DESeq2: 5 Conditions (B vs C) vs (D vs B)

Consider a setup with 5 Conditions A-E, where E is the untreated condition and hence the reference label.

I want to know which genes are upregulated in B vs C but are downregulated in D vs B. All samples should be compared to E (the untreated condition).

coldata
        condition
    A_1 "A"      
    A_2 "A"      
    A_3 "A"      
    B_1 "B"      
    B_2 "B"      
    B_3 "B"      
    C_1 "C"      
    C_2 "C"      
    C_3 "C"      
    D_1 "D"      
    D_2 "D"      
    D_3 "D"      
    E_1 "E"      
    E_2 "E"      
    E_3 "E"

    dds_f <- DESeqDataSetFromMatrix(countData = data_f, 
                                    colData = coldata,
                                    design = ~ condition)
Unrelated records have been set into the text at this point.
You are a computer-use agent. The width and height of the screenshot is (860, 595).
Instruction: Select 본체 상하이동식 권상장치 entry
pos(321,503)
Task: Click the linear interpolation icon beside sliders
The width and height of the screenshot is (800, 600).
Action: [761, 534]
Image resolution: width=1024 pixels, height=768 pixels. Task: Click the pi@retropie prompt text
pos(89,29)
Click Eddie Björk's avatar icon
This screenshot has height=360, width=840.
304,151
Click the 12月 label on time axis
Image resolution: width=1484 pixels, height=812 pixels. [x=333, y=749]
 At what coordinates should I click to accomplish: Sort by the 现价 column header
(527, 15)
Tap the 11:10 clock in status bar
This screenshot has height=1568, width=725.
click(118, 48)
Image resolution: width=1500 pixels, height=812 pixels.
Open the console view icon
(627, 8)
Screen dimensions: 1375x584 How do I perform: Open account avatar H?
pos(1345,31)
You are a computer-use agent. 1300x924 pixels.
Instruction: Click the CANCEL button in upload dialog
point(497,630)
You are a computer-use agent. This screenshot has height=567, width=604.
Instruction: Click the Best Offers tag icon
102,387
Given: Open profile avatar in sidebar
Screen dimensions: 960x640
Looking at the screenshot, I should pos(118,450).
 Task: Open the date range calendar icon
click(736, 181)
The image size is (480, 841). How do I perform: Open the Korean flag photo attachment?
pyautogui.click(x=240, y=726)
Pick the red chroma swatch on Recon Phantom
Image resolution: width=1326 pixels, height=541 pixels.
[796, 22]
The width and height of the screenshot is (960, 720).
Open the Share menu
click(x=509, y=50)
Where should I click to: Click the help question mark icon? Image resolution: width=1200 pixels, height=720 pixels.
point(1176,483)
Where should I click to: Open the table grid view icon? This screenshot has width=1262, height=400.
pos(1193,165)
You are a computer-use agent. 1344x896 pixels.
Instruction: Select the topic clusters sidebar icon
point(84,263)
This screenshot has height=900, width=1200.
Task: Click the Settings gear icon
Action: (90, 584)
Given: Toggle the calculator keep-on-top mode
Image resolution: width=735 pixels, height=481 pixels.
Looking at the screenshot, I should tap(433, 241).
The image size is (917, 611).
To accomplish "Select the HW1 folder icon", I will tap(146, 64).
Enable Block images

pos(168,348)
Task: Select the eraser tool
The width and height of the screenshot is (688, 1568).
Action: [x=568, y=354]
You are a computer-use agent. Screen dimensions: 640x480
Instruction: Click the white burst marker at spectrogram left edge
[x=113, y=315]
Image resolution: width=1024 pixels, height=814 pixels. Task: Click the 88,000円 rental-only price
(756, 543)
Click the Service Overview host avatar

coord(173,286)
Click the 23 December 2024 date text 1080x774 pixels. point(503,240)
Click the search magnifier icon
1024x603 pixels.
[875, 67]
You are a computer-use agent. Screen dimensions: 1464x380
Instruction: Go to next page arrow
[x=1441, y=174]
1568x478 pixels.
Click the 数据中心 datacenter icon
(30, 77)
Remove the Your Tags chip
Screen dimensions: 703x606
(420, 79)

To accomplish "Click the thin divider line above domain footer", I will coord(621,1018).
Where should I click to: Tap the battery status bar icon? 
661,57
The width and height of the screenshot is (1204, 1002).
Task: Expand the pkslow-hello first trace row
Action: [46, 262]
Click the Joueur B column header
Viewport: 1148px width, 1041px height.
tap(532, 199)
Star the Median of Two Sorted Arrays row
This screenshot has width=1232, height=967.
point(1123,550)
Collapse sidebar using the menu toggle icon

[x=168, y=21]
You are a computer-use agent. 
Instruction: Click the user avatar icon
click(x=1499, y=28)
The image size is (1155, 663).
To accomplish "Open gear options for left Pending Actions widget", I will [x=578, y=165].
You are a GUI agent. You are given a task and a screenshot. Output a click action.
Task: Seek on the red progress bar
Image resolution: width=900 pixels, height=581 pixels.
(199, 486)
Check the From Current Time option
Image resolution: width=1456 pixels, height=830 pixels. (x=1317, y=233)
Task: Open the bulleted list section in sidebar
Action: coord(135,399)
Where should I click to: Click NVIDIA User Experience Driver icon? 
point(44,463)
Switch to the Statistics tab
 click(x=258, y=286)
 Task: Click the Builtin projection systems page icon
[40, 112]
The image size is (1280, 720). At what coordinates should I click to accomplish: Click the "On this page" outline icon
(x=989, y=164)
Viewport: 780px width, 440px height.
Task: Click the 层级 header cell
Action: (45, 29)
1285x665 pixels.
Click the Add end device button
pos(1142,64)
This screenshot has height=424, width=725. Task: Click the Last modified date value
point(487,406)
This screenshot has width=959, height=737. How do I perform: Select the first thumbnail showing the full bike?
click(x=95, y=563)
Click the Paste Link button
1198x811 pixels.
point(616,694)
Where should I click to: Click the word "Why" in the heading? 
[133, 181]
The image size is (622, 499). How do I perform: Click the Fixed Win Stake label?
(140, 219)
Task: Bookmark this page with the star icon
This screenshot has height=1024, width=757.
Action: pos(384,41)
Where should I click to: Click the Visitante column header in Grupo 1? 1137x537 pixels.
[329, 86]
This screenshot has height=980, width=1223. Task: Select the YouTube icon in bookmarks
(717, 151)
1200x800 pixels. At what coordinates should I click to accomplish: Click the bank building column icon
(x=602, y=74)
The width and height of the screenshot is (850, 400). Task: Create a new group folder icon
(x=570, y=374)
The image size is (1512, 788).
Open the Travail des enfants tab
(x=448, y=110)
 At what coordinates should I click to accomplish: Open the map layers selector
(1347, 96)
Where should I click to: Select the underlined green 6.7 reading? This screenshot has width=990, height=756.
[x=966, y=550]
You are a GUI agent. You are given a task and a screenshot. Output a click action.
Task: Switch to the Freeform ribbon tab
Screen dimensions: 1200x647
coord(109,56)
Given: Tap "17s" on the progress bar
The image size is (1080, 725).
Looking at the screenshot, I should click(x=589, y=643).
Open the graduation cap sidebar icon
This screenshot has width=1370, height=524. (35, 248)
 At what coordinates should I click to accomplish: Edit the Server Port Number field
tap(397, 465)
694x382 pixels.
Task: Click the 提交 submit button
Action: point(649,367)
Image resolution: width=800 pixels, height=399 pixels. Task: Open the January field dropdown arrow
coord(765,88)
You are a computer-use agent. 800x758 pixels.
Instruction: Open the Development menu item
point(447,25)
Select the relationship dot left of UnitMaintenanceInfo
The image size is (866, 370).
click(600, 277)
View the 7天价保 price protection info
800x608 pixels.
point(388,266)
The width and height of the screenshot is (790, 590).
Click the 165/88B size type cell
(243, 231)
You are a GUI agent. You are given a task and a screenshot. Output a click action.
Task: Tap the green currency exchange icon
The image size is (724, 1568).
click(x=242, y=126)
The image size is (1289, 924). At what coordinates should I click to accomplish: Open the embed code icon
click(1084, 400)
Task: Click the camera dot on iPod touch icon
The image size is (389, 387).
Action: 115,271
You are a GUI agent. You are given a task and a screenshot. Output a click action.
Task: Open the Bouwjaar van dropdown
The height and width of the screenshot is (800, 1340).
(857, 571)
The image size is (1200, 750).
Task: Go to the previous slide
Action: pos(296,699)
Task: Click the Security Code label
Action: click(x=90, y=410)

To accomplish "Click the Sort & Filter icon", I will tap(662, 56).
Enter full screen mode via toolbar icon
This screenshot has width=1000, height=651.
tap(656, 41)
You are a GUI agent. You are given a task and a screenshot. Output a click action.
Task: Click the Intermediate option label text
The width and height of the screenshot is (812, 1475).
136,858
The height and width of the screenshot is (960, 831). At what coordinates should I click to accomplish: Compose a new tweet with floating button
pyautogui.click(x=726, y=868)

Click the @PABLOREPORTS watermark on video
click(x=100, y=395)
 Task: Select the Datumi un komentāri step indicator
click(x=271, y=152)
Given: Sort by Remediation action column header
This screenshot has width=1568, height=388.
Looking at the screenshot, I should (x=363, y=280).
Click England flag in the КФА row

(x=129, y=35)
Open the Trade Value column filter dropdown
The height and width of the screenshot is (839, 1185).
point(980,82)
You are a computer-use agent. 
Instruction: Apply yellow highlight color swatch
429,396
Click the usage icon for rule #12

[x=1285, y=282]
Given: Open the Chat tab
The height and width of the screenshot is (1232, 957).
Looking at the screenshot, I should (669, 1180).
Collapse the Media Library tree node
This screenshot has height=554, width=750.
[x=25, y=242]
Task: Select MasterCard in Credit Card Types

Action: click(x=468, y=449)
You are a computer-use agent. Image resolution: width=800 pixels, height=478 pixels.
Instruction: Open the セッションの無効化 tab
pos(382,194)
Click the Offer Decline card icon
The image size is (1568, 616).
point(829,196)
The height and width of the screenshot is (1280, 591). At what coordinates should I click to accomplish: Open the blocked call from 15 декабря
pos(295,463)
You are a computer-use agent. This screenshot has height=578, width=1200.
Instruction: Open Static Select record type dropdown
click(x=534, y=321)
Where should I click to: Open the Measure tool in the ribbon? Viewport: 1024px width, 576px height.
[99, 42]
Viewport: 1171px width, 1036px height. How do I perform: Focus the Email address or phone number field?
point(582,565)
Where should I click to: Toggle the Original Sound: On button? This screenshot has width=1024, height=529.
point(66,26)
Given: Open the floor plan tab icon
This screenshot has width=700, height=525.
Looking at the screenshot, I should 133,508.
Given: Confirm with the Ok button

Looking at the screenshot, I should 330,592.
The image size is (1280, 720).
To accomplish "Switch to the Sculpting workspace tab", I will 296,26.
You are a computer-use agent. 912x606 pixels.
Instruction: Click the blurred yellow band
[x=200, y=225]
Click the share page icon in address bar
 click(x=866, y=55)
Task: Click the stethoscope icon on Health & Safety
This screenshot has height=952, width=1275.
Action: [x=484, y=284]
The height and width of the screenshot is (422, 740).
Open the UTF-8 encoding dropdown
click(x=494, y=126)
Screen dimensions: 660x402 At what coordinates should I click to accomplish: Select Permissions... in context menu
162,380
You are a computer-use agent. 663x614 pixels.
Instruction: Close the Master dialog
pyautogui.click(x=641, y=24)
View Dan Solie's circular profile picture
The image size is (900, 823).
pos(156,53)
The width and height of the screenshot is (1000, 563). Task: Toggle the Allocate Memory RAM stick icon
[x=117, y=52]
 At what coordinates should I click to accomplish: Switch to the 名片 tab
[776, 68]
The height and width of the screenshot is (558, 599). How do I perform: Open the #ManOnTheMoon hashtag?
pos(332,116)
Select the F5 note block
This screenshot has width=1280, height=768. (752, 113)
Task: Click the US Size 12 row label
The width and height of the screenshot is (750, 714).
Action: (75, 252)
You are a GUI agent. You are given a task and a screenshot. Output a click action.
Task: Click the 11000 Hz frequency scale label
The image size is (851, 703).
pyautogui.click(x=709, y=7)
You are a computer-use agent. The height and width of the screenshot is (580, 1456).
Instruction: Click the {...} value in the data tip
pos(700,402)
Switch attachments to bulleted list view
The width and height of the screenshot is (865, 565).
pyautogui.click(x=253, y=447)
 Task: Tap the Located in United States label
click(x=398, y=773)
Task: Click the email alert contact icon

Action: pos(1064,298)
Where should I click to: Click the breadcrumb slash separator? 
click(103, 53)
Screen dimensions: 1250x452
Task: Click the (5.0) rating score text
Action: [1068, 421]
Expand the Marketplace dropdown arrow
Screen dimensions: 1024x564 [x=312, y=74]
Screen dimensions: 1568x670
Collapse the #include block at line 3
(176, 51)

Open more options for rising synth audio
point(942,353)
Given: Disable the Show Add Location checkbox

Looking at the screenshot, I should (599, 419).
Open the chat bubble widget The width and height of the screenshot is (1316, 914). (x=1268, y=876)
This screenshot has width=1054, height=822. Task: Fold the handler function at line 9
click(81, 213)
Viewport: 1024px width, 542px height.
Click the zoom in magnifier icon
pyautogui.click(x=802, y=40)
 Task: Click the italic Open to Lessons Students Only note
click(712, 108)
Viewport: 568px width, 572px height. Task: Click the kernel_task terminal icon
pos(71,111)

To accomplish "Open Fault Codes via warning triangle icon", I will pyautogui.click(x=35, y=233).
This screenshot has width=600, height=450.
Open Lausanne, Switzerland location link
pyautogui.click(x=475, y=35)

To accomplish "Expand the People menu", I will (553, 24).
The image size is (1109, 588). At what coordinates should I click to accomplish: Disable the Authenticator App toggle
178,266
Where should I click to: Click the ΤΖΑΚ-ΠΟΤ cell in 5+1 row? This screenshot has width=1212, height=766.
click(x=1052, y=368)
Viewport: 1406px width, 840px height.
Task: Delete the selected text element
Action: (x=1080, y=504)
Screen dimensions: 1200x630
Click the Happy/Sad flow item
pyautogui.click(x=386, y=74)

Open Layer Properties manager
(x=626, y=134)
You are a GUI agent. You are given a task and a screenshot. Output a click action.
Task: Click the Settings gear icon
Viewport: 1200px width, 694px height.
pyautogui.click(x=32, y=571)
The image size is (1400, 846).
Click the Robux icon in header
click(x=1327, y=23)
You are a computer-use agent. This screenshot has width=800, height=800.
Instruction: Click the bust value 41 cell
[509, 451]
    dds_f$condition <- relevel(dds_f$condition, ref = "E")
    dds_f <- DESeq(dds_f)
    resultsNames(dds_f)

    [1] "Intercept"        "condition_A_vs_E" "condition_B_vs_E" "condition_C_vs_E" "condition_D_vs_E"

    upd <- results(dds_f, listValues = c(1, -1/2), 
                           contrast = list(c("condition_B_vs_E"), c("condition_C_vs_E", "condition_D_vs_E")))
    rn <- rownames(upd[!is.na(upd$padj) & upd$padj <= 0.05 & upd$log2FoldChange >= 1, ])

My questions are:

1.) I want to find genes which are downregulated in (condition_D_vs_E vs condition_B_vs_E) but upregulated in (condition_B_vs_E vs condition_C_vs_E)

2.) Is this the right comparison (condition_B_vs_E vs condition_C_vs_E) vs (condition_D_vs_E vs condition_B_vs_E)?

3.) Does the contrast I choose answer this question?

*2.) or does one has to interpret this contrast like this: On average condition_B_vs_E is smaller or higher than condition_C_vs_E and condition_D_vs_E? Meaning that it could happen that this could result in a positive log2 fold change even though the gene expression levels of condition_D_vs_E are actually higher than in condition_B_vs_E? Which is because of the average of condition_D_vs_E with condition_C_vs_E, which in this case contains very low expressed genes.

deseq2 contrast ratio of ratio • 1.8k views
ADD COMMENT
3
Entering edit mode
@mikelove
Last seen 6 hours ago
United States

This comes up a few times on the support forum. Comparing X vs Y, with both compared to Z, is equivalent to X vs Y alone. The algebra on the log scale is:

(X - Z) - (Y - Z) = X - Y

DESeq2 can form the contrasts for you if you just do:

results(dds, contrast=c("condition","D","B"))

You don't have to bother with the list here.

If you want downregulated in D vs B but upregulated in B vs C, you should build two results tables, the first one for D vs B and the second one for B vs C, and then just take the intersection. You can specify altHypothesis="greaterAbs" or "lessAbs" to perform one sided testing.

ADD COMMENT
0
Entering edit mode

Thank you for your answer.

Just for confirmation: The code would be like this (with lfcThreshold = 0). And the results would just be a list.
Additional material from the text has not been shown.